Nvidia Updates Data Center Roadmap with Rosa CPU and Stacked Feynman GPUs — Optical NVLink, Groq LPUs with NVFP4, and NVLink Also on Deck

•March 17, 2026

Tom's Hardware•Mar 17, 2026

Companies Mentioned

NVIDIA

NVDA

Groq

Why It Matters

The roadmap accelerates Nvidia’s AI compute density and reduces CPU‑GPU integration time, reshaping competitive dynamics in hyperscale data centers.

Key Takeaways

•Rosa CPU powers Feynman GPUs, halves development cycle.
•Feynman GPUs use die‑stacked HBM, >1 TB memory.
•NVLink with co‑packaged optics enables optical scaling.
•Groq LP40 LPU adds NVFP4 support to Nvidia stack.
•Kyber racks scale to 1,152 GPUs, quadruple performance.

Pulse Analysis

Nvidia’s refreshed roadmap reflects a broader industry shift toward tighter CPU‑GPU integration and higher compute density. By introducing the in‑house Rosa processor, Nvidia aims to cut the traditional four‑year CPU cadence in half, delivering a single‑thread engine optimized for AI workloads. Coupled with the Feynman GPU’s die‑stacked high‑bandwidth memory, the platform targets memory capacities beyond 1 TB per package, a leap that could alleviate data‑movement bottlenecks in large language model training.

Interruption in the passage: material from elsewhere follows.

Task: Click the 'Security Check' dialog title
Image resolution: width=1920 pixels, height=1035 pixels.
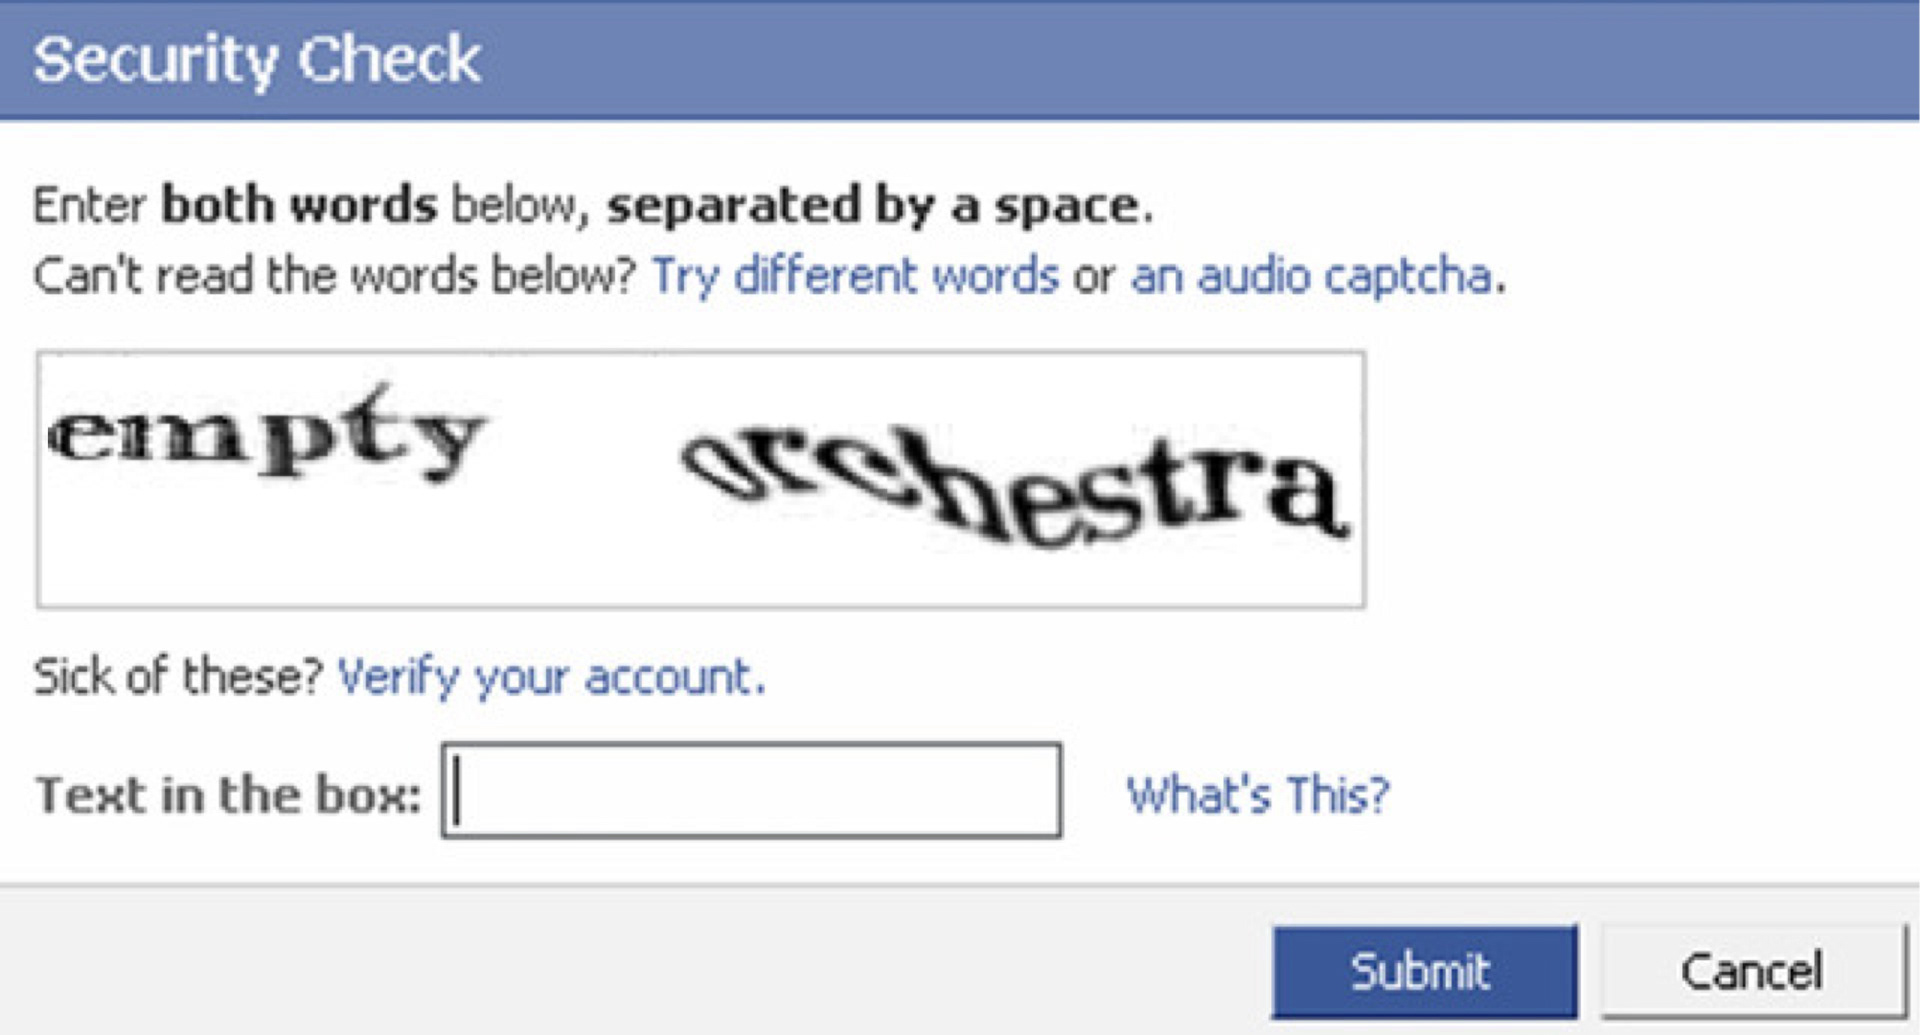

The partnership with Groq’s low‑latency LPUs adds a new layer of specialization. LP40, equipped with the NVFP4 data format, will sit alongside Nvidia GPUs, offering inference acceleration that complements the massive parallelism of the Feynman architecture. Meanwhile, NVLink’s transition to co‑packaged optical interconnects promises lower latency and higher bandwidth across racks, making configurations like the 1,152‑GPU Kyber chassis economically viable. This optical scaling reduces power and cabling complexity, a critical factor for hyperscale operators seeking to maximize floor‑space efficiency.

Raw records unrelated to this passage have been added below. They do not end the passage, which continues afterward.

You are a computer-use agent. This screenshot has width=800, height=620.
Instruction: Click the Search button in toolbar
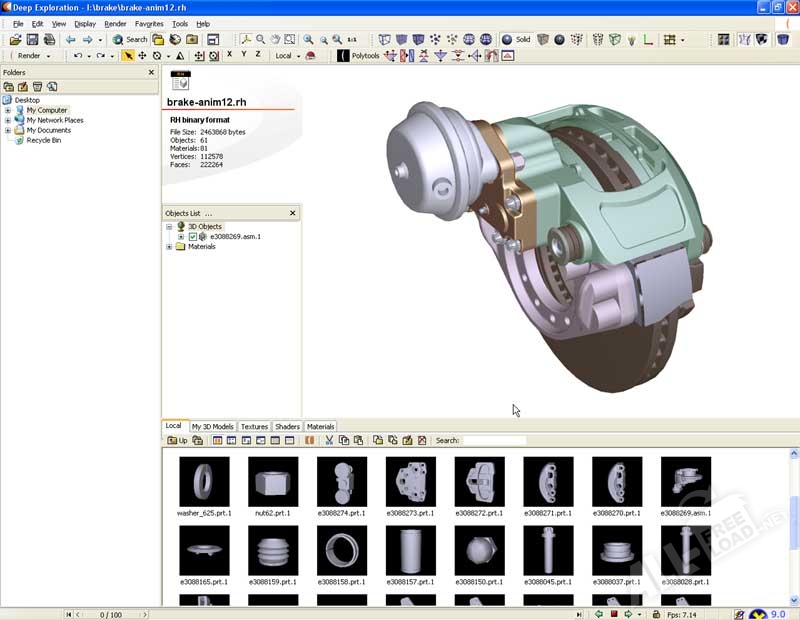pyautogui.click(x=130, y=40)
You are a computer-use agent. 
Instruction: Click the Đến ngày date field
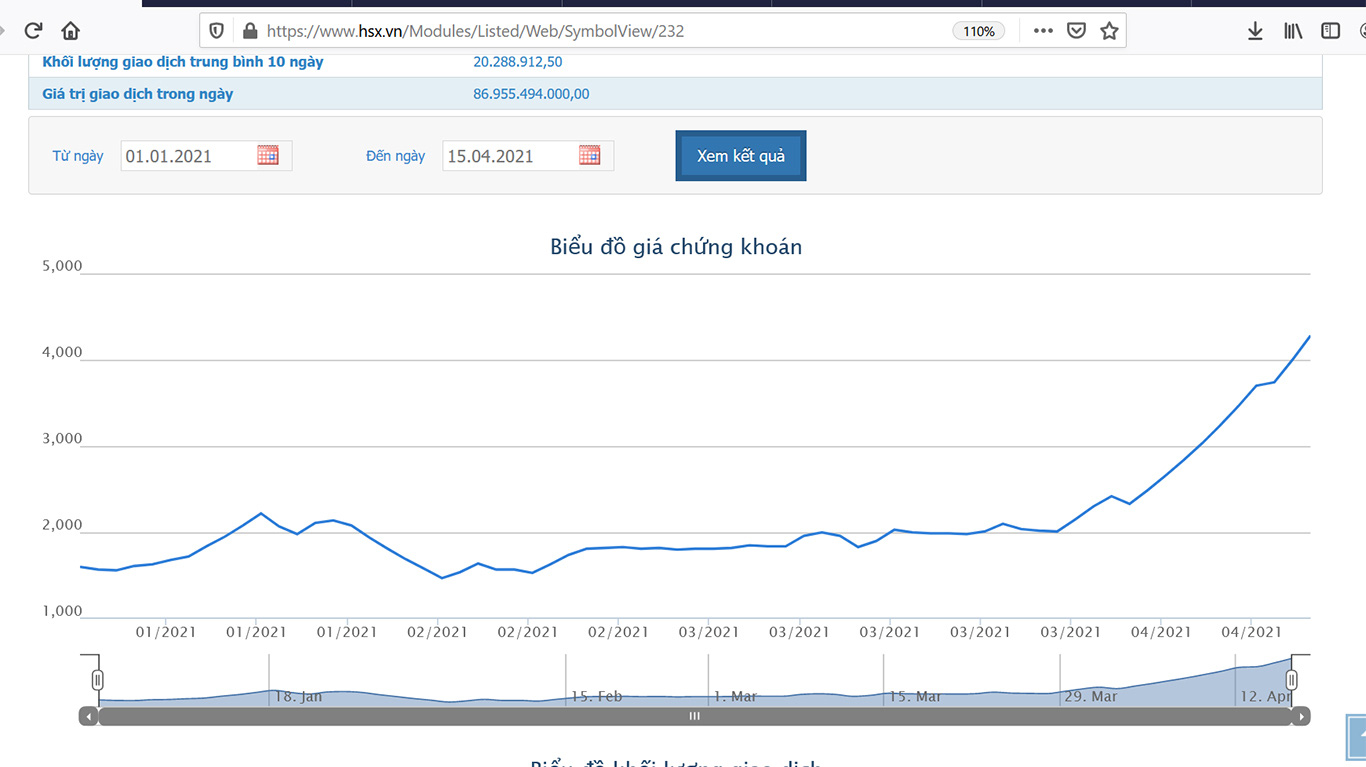tap(509, 156)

For the data‑center market, these innovations could compress the performance‑per‑dollar curve and pressure rivals to accelerate their own integration strategies. The combination of a custom CPU, stacked GPUs, and optical fabric positions Nvidia to dominate next‑generation AI infrastructure, especially as enterprises migrate from on‑premise clusters to cloud‑native, high‑throughput workloads. Early adopters stand to gain significant gains in training speed and inference latency, while the broader ecosystem may see a ripple effect in standards for memory, interconnect, and accelerator co‑design.